*Work request*.
Using the listing below, print the line containing "The height and", the line containing "Task: Choose Registration", and each line between them, exactly and nothing else. Pictures stay out of the print.

*Data for review*.
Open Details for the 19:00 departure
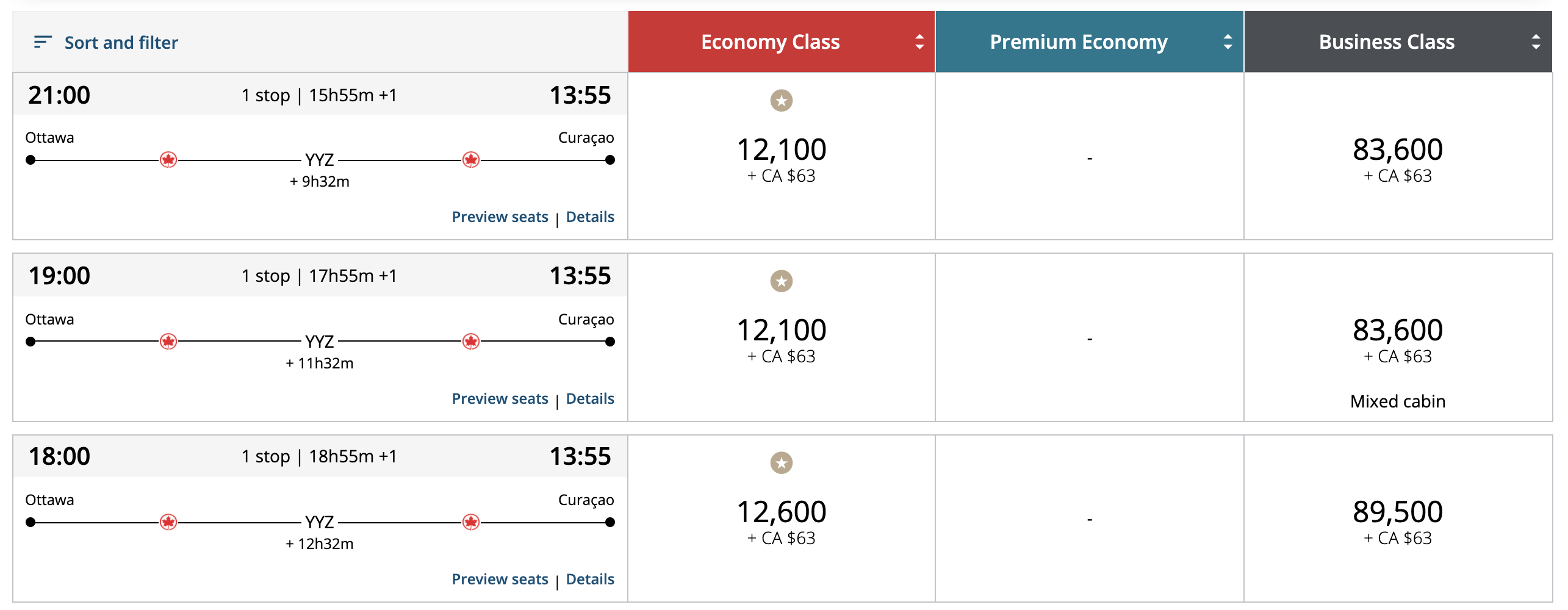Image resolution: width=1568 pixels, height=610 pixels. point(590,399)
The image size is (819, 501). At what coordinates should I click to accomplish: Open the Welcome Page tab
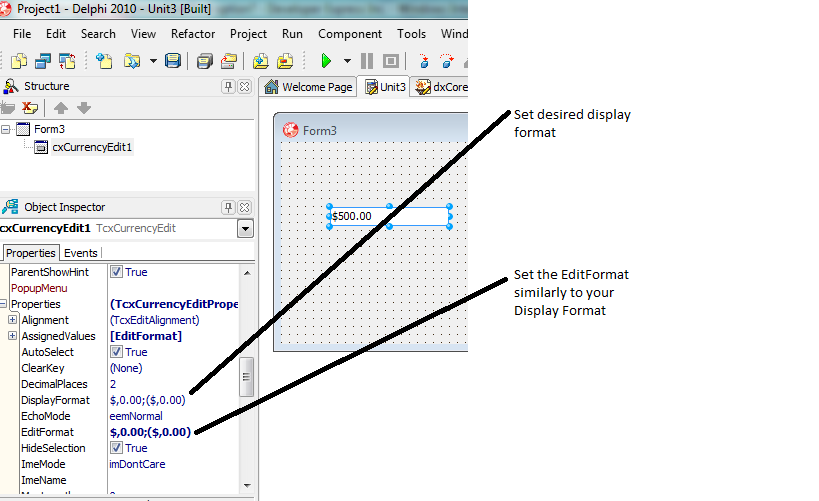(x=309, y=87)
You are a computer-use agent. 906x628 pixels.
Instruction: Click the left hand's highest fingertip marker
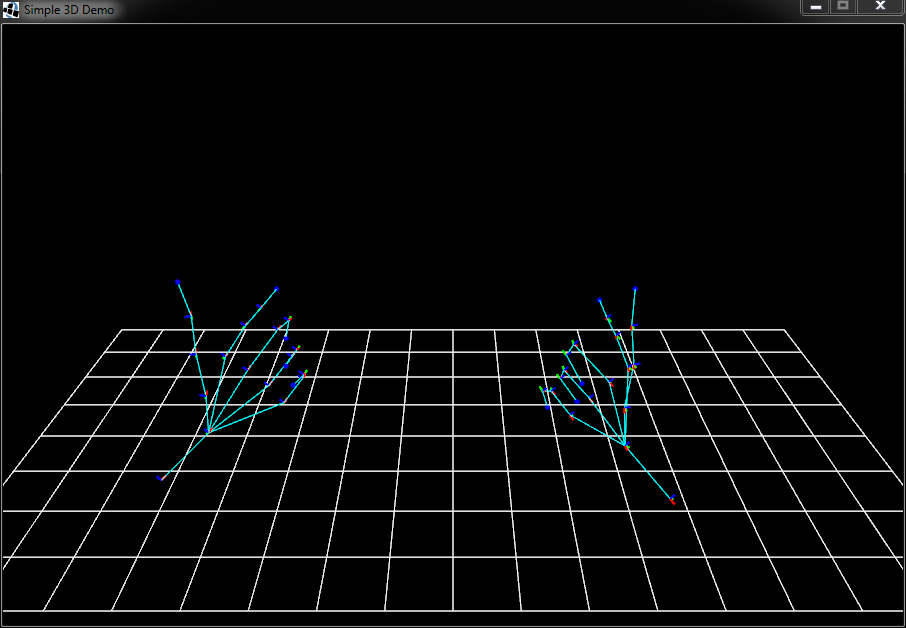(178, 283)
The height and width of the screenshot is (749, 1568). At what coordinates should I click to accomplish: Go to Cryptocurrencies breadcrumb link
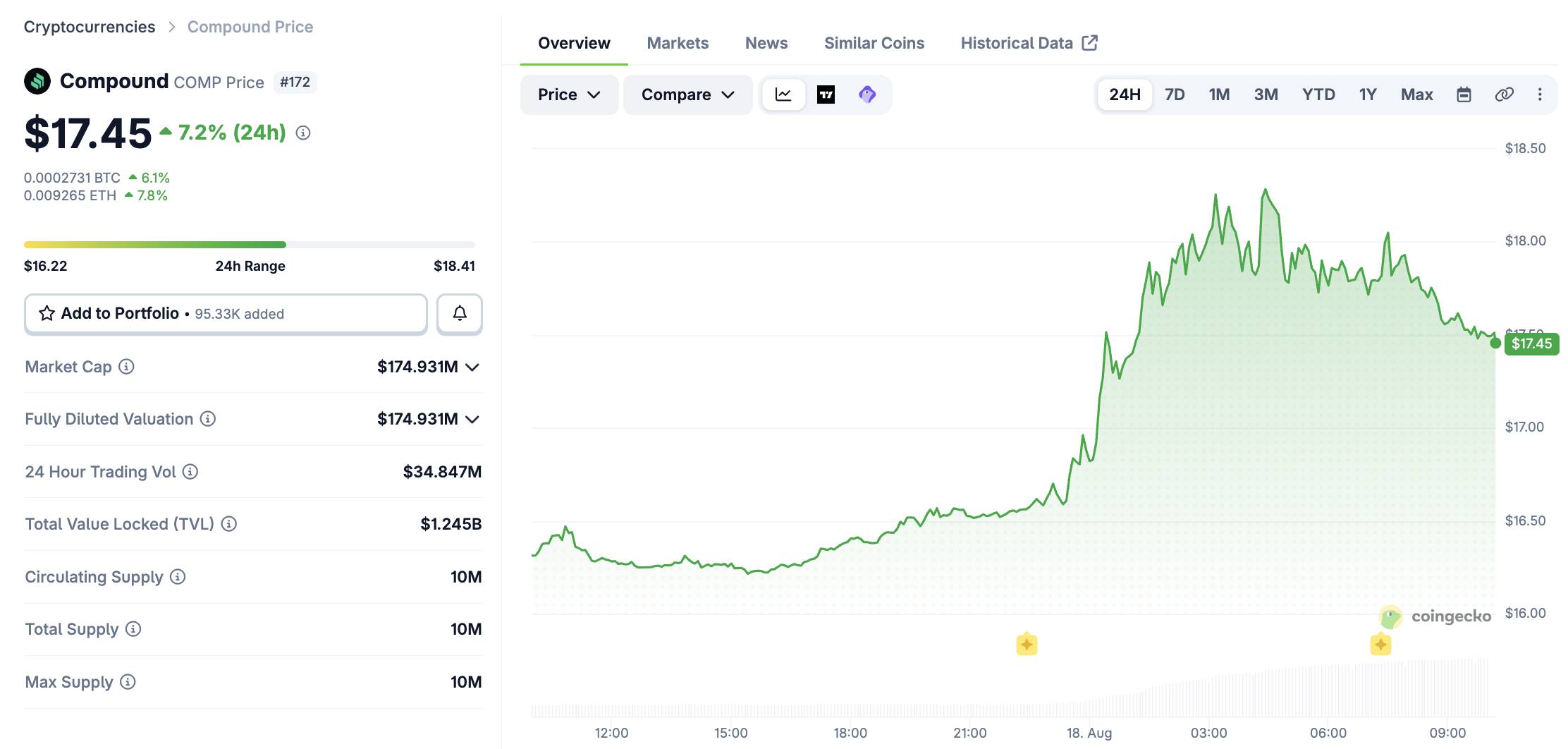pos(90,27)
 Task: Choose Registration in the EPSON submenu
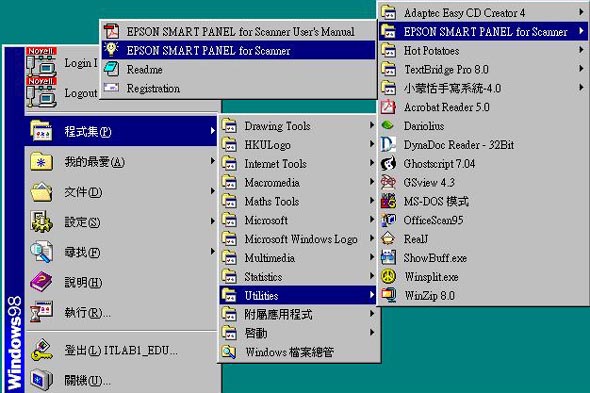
...
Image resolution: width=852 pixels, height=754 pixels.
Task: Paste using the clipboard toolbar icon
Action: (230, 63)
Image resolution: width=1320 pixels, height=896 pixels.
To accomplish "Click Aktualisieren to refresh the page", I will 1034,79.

*Solution for this problem*.
The height and width of the screenshot is (749, 1568). At what coordinates should I click to accomplish: Go to Cryptocurrencies breadcrumb link
pos(90,27)
 Task: Choose Registration in the EPSON submenu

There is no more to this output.